Covered California announced on May 15, 2014 that they will follow the HHS guidance and offer a Special Enrollment Period (SEP) for individuals and families currently on a COBRA health plan. However, people should be cautious before they leave their COBRA plan and jump into a Covered California plan for many reasons.
Cautions for COBRA SEP
The Department of Health and Human Services determined that notices sent to people enrolled in a COBRA health plan may not have been clear enough about their options for enrolling in an ACA health plan. The SEP allows people to enroll in health plan outside of open enrollment. This SEP for COBRA started May 15 and will last until July 15, 2014.
Expensive COBRA premiums
One big reason to leave COBRA and move to a private plan offered through Covered California is the price. COBRA tends to be expensive and there may not be any employer contribution to lower the monthly premium. While the high premium may be enough reason to leave COBRA, you may be losing certain benefits that the COBRA plan offers.
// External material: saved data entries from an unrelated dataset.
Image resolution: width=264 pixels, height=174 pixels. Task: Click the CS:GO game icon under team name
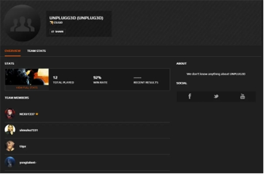[x=51, y=22]
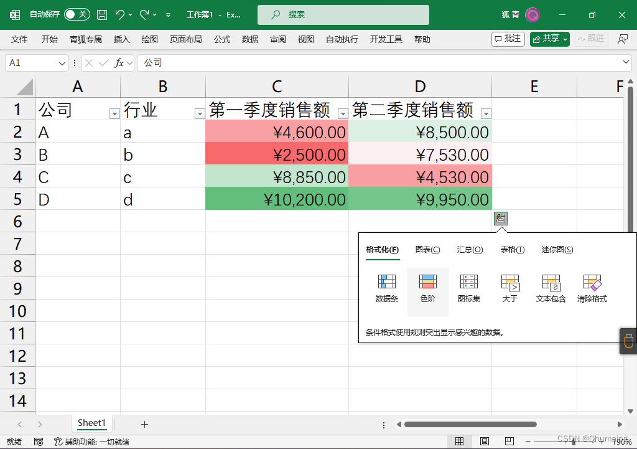637x449 pixels.
Task: Click the 大于 (Greater Than) formatting icon
Action: tap(509, 288)
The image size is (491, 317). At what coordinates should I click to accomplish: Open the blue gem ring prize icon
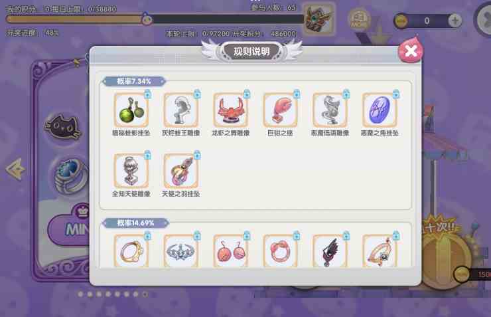(x=70, y=175)
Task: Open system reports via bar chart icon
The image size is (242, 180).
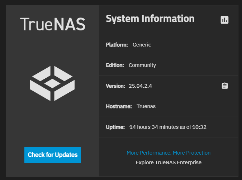Action: point(224,20)
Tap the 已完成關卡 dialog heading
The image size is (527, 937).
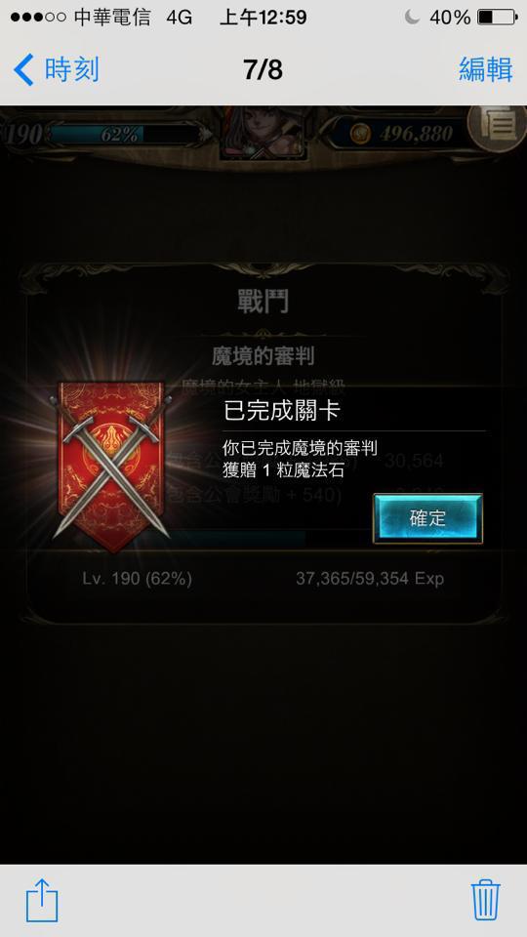(x=281, y=412)
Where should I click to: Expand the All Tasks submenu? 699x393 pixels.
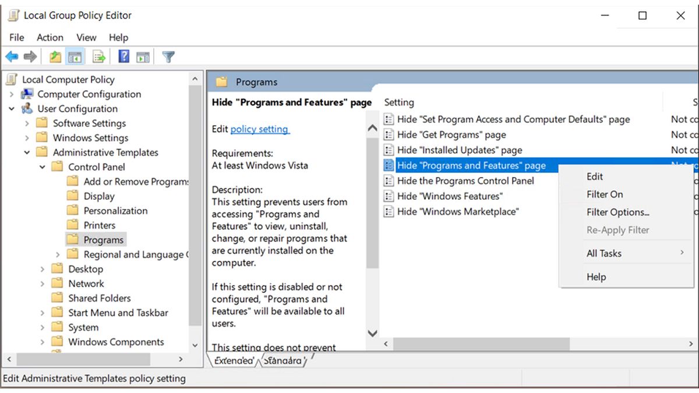pos(605,253)
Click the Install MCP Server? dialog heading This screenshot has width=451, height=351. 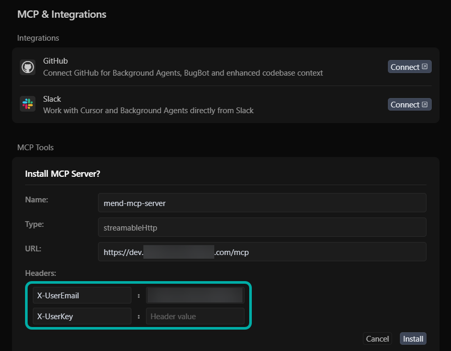(x=63, y=174)
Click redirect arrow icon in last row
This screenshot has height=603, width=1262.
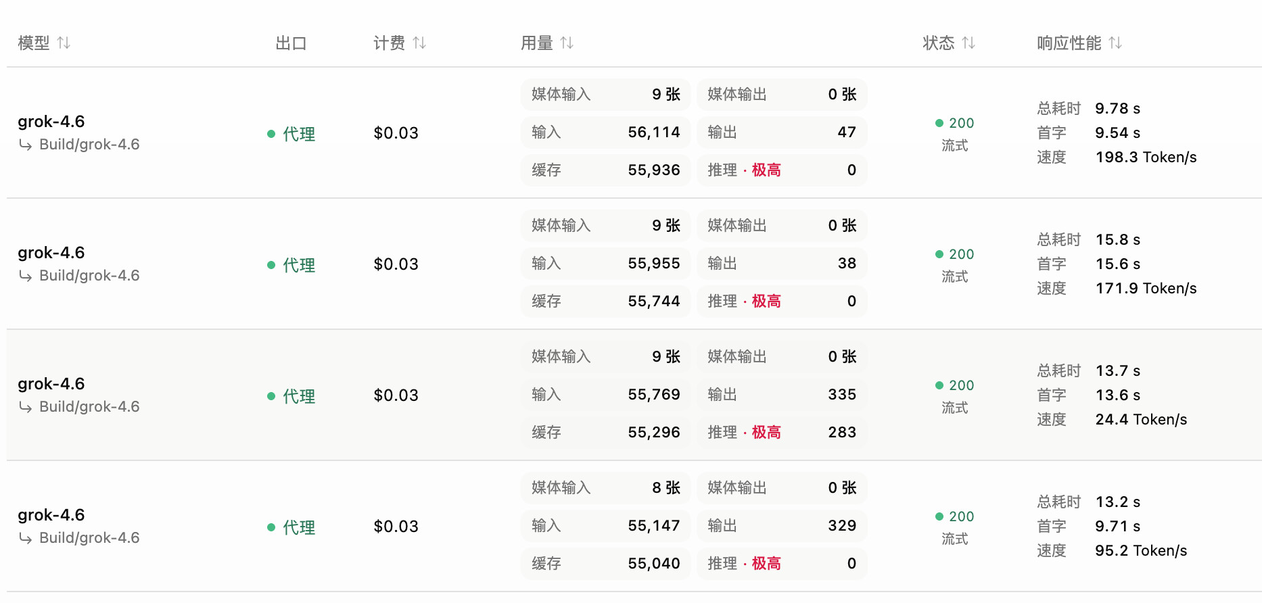coord(26,538)
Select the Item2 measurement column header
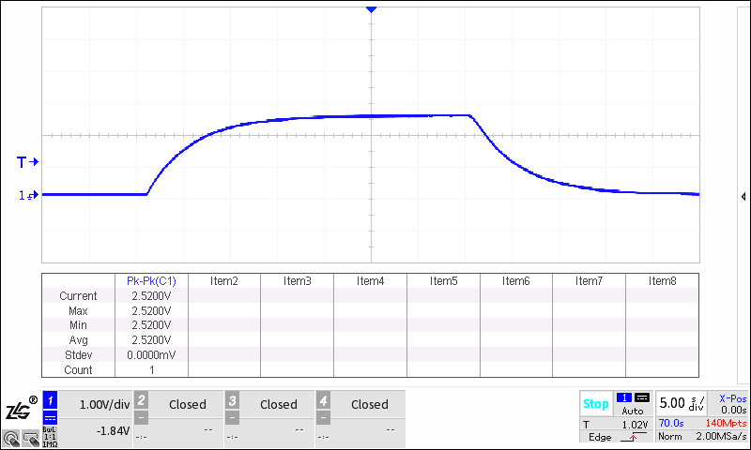The width and height of the screenshot is (751, 450). click(223, 281)
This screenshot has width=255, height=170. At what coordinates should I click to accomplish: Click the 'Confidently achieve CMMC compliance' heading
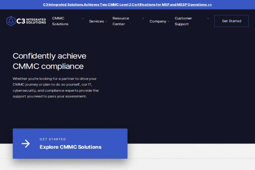point(49,61)
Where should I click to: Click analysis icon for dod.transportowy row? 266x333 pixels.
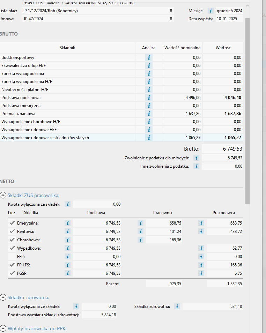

COBRA plans usually have larger physician and hospital networks because they mirror small and large group health plans. If you or a member of your household is currently receiving medical treatment, you may not be able to keep those doctors with a new ACA health plan. You might have to change physicians, hospitals or other providers disrupting the health care.
Deductible, Copay and Coinsurance
When you leave you COBRA and start a new health plan the clock resets on the deductible amount. If you have already met your deductible, and possibly the annual maximum out of pocket amount, you will have to meet the deductible again under a new Covered California health plan if the plan you select has one. You will certain lose credit for all health care expenses you may have incurred that added to your meeting your annual maximum out of pocket amount. The new health plan may actually cost more in the long run with having to pay new copayments and coinsurance.
Tax Credit Eligibility
Even though you are able to purchase a plan through Covered California with SEP for COBRA, it doesn’t mean you will be eligible for the Advance Premium Tax Credit. If the previous COBRA plan you are dropping has a premium of less than 8.5% of the household income, then you won’t be eligible the tax credit to reduce the premium. See also The COBRA catch with income.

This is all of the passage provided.